What is being asked
Set down the listing below verbatim, but only from its first line through the line containing "Given: Select the Sport club badge".
++++++++++
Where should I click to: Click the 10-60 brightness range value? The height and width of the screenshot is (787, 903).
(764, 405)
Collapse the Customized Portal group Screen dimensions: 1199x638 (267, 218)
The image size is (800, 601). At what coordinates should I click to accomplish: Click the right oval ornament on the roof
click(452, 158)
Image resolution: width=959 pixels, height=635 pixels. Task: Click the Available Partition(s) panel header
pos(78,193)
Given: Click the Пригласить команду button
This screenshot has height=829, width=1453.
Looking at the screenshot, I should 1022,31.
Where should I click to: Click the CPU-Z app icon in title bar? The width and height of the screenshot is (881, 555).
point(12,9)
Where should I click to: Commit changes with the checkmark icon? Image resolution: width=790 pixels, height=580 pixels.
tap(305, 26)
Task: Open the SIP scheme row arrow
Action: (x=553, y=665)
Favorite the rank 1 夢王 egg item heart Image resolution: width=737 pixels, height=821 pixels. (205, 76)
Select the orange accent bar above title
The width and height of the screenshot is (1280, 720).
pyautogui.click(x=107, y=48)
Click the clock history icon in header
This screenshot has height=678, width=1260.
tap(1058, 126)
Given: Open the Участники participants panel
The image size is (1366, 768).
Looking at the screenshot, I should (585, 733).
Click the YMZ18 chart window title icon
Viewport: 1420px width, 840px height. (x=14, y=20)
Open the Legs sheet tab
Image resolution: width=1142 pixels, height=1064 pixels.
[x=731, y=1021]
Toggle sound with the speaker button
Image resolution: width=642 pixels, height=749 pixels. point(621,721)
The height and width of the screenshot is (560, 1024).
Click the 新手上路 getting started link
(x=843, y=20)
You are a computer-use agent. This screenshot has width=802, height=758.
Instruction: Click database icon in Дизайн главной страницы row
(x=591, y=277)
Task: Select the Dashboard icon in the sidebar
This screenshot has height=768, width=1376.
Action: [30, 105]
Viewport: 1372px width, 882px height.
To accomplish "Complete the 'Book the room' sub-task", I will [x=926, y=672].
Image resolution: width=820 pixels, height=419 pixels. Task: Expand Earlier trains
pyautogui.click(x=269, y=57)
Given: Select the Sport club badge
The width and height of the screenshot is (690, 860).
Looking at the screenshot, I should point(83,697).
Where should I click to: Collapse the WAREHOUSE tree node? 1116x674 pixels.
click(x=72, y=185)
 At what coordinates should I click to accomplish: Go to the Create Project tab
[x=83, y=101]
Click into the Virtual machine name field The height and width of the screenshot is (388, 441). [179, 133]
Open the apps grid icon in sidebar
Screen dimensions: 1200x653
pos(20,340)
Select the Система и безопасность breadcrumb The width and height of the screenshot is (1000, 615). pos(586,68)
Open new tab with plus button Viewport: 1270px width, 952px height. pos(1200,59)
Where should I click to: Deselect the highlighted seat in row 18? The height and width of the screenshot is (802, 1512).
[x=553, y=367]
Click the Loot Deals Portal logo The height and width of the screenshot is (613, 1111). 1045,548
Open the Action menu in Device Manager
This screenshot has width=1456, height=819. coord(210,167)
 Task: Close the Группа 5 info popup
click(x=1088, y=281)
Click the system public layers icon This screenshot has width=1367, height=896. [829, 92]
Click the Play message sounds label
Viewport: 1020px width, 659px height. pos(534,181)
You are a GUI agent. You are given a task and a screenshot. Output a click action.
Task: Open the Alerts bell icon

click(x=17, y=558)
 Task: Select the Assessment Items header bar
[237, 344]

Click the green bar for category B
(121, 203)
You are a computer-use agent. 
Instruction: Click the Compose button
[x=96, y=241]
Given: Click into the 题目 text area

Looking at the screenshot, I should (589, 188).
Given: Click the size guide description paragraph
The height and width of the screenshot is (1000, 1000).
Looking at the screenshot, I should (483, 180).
++++++++++
Solution to the exercise
Where should I click to: Click the 10-60 brightness range value? The height and width of the screenshot is (787, 903).
(764, 405)
Collapse the Customized Portal group Screen dimensions: 1199x638 (267, 218)
The image size is (800, 601). At what coordinates should I click to accomplish: Click the right oval ornament on the roof
click(452, 158)
Image resolution: width=959 pixels, height=635 pixels. Task: Click the Available Partition(s) panel header
pos(78,193)
Given: Click the Пригласить команду button
This screenshot has height=829, width=1453.
Looking at the screenshot, I should 1022,31.
Where should I click to: Click the CPU-Z app icon in title bar? The width and height of the screenshot is (881, 555).
point(12,9)
Where should I click to: Commit changes with the checkmark icon? Image resolution: width=790 pixels, height=580 pixels.
tap(305, 26)
Task: Open the SIP scheme row arrow
Action: (x=553, y=665)
Favorite the rank 1 夢王 egg item heart Image resolution: width=737 pixels, height=821 pixels. (205, 76)
Select the orange accent bar above title
The width and height of the screenshot is (1280, 720).
pyautogui.click(x=107, y=48)
Click the clock history icon in header
This screenshot has height=678, width=1260.
tap(1058, 126)
Given: Open the Участники participants panel
The image size is (1366, 768).
Looking at the screenshot, I should (585, 733).
Click the YMZ18 chart window title icon
Viewport: 1420px width, 840px height. (x=14, y=20)
Open the Legs sheet tab
Image resolution: width=1142 pixels, height=1064 pixels.
[x=731, y=1021]
Toggle sound with the speaker button
Image resolution: width=642 pixels, height=749 pixels. point(621,721)
The height and width of the screenshot is (560, 1024).
Click the 新手上路 getting started link
(x=843, y=20)
You are a computer-use agent. This screenshot has width=802, height=758.
Instruction: Click database icon in Дизайн главной страницы row
(x=591, y=277)
Task: Select the Dashboard icon in the sidebar
This screenshot has height=768, width=1376.
Action: [30, 105]
Viewport: 1372px width, 882px height.
To accomplish "Complete the 'Book the room' sub-task", I will [x=926, y=672].
Image resolution: width=820 pixels, height=419 pixels. Task: Expand Earlier trains
pyautogui.click(x=269, y=57)
Given: Select the Sport club badge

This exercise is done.